=== PROVIDED INFORMATION ===
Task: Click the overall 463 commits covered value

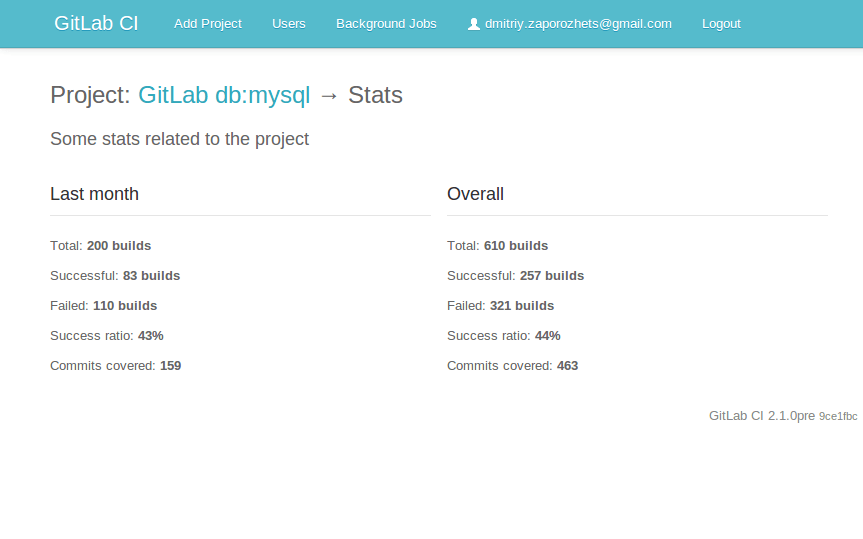Action: (567, 366)
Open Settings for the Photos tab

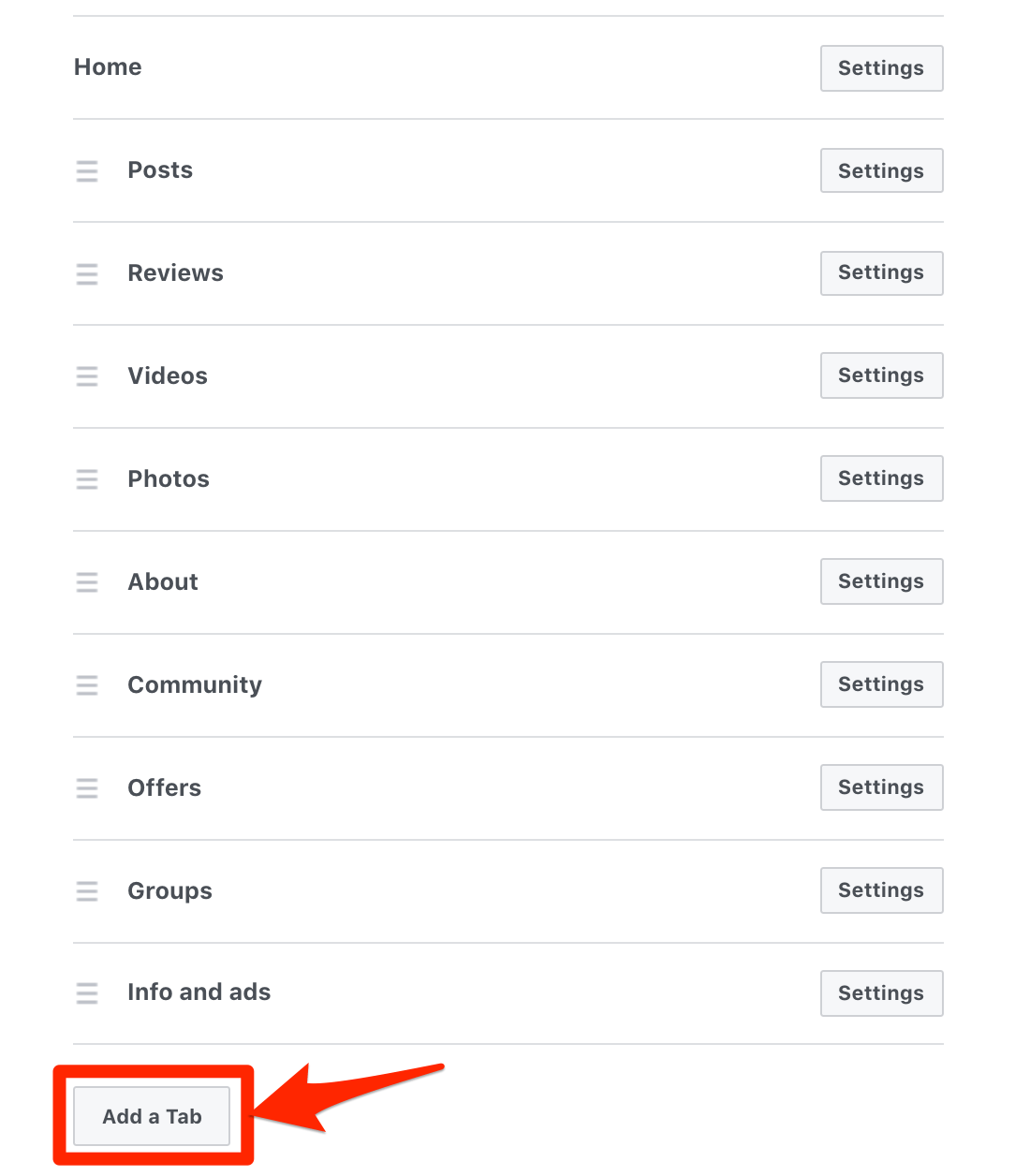point(881,478)
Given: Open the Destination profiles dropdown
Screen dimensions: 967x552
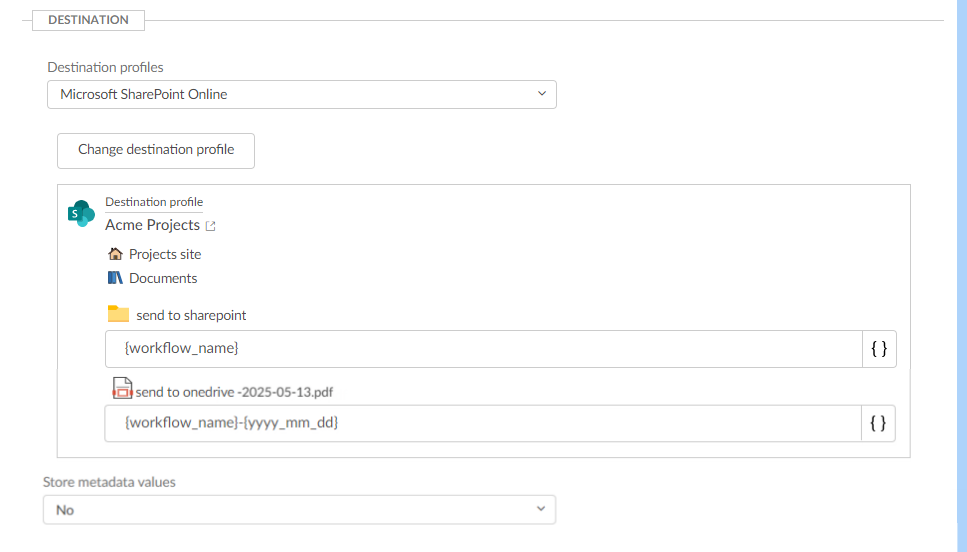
===
EXERCISE DETAILS: Rewrite all the entries above with every "Open" swapped for "Show" and nothing else changed. Leave out the pictures.

TASK ANSWER:
Task: Click the overall 463 commits covered value

Action: (567, 366)
Show Settings for the Photos tab

point(881,478)
Given: Show the Destination profiles dropdown
Screen dimensions: 967x552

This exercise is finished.